#### [WHAT TO DO]
a – Decide whether each statement agrees with the excerpt on Nutty Professor II: The Klumps. Answer yes or no, and quote the words that decide it.
(i) The film came out on DVD and VHS on December 5, 2000.
(ii) The film stayed in first place for its second weekend.
(iii) Kathleen Freeman got screen credit for playing Denise's neighbor.
b – Sum up the excerpt on Nutty Professor II: The Klumps in two sentences.
c – Answer these questions from the excerpt on Nutty Professor II: The Klumps.
(i) Who sings a song at the wedding reception?
(ii) What role did Kathleen Freeman play in the original 1963 film?
(iii) Which film took over the record for the biggest Imagine Entertainment opening weekend?

#### [EXCERPT]
Segment Open

With Buddy Love defeated, Sherman and Denise finally get married. During the wedding reception, Sherman's older brother, Ernie Klump Sr., sings a song in honor of the couple, while Richmond continues to be hexed by the now normal-sized hamster.

==Cast==

Additionally, Kathleen Freeman makes an uncredited appearance as Denise's neighbor who witnesses Sherman proposing to her. Freeman previously portrayed Millie Lemmon in the original 1963 film.

==Release==
===Home media===
Nutty Professor II: The Klumps was released on DVD and VHS on December 5, 2000. On May 22, 2001, an Uncensored Director's Cut version debuted on DVD.

==Reception==
===Box office===
Nutty Professor II: The Klumps grossed $42.5 million in its opening weekend, beating out What Lies Beneath and Thomas and the Magic Railroad to reach the number one spot. At the time, it had the third-highest opening weekend for a 2000 film, behind Mission: Impossible 2 and X-Men. This also made it the biggest opening weekend for an Imagine Entertainment film, beating Ransom. The film would hold this record four months until How the Grinch Stole Christmas replaced it that November. It set a career record for Eddie Murphy, breaking the three-day record formerly held by Dr. Dolittle. The film managed to secure the fourth-highest July opening weekend, after X-Men, Men in Black and Independence Day. For its second weekend, it fell into second place behind Hollow Man with $18 million.

Segment Closed

Stored items:
Segment Open

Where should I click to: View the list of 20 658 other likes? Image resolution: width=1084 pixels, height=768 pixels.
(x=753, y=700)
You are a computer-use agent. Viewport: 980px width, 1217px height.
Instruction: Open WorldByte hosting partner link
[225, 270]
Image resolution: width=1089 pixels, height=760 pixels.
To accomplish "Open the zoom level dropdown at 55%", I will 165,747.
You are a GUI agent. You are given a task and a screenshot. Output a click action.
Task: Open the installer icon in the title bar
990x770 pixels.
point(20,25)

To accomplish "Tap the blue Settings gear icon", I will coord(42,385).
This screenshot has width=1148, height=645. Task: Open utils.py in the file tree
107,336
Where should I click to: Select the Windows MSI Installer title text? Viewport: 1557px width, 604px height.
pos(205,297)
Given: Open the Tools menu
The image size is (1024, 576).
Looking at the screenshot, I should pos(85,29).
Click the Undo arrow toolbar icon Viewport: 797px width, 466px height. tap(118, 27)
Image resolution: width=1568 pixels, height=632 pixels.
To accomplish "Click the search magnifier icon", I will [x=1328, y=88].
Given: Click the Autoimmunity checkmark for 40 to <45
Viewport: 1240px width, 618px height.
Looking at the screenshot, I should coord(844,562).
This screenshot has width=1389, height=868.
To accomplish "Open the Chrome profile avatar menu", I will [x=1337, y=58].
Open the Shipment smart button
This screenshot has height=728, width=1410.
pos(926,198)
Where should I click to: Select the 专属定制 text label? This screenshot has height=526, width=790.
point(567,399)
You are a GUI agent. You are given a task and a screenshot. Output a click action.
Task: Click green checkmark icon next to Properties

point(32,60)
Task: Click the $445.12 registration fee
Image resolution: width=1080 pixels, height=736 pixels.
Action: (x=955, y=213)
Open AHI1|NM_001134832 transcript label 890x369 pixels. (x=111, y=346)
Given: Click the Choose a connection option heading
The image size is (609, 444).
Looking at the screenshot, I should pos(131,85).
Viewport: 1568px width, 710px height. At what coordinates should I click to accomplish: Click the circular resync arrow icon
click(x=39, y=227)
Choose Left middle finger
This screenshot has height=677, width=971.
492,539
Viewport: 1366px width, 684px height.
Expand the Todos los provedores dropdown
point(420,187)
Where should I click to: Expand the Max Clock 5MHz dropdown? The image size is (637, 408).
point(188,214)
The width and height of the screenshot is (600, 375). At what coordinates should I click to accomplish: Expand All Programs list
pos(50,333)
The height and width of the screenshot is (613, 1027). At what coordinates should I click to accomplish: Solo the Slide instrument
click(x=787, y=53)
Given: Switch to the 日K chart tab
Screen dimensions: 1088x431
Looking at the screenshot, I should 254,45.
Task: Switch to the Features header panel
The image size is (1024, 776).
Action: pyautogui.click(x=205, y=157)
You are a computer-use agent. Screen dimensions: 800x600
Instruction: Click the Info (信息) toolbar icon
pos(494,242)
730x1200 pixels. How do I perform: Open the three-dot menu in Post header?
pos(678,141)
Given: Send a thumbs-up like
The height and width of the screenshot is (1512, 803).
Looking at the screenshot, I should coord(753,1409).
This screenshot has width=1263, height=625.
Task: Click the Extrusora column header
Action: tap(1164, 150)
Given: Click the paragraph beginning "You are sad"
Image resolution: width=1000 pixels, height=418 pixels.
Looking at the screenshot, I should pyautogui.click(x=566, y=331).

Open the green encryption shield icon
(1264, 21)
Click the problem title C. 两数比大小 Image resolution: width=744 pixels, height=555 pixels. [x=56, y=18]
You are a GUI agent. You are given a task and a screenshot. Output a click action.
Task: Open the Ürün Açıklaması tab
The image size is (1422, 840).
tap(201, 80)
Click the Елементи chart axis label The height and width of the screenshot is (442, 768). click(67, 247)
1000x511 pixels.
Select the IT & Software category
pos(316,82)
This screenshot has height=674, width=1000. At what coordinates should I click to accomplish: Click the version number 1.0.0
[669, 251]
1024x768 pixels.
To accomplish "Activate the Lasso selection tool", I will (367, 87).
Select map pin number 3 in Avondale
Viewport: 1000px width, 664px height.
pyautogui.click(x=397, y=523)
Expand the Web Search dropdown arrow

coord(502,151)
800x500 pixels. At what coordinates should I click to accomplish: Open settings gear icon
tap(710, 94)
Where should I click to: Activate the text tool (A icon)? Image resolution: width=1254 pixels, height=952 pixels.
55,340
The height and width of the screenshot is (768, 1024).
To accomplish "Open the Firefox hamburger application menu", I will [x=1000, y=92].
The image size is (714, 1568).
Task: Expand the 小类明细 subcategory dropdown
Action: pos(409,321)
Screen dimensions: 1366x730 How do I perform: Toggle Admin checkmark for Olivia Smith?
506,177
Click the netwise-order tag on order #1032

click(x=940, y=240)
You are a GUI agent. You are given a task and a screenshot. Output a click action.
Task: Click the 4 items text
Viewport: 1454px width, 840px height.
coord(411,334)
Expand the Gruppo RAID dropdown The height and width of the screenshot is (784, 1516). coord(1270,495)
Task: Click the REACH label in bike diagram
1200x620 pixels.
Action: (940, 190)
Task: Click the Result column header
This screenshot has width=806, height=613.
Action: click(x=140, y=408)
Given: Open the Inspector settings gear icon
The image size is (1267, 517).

Segment Closed

#### [ANSWERS TO THE PROBLEMS]
a –
(i) Yes: "was released on DVD and VHS on December 5, 2000"
(ii) No: "it fell into second place behind Hollow Man with $18 million"
(iii) No: "makes an uncredited appearance as Denise's neighbor"

b – After Buddy Love is defeated, Sherman and Denise get married, and the film came out on DVD and VHS on December 5, 2000, with an Uncensored Director's Cut following on DVD on May 22, 2001. It opened at number one with $42.5 million, which set a career record for Eddie Murphy and was the biggest opening weekend for an Imagine Entertainment film, but it fell to second place behind Hollow Man in its second weekend.

c –
(i) Sherman's older brother, Ernie Klump Sr.
(ii) Millie Lemmon
(iii) How the Grinch Stole Christmas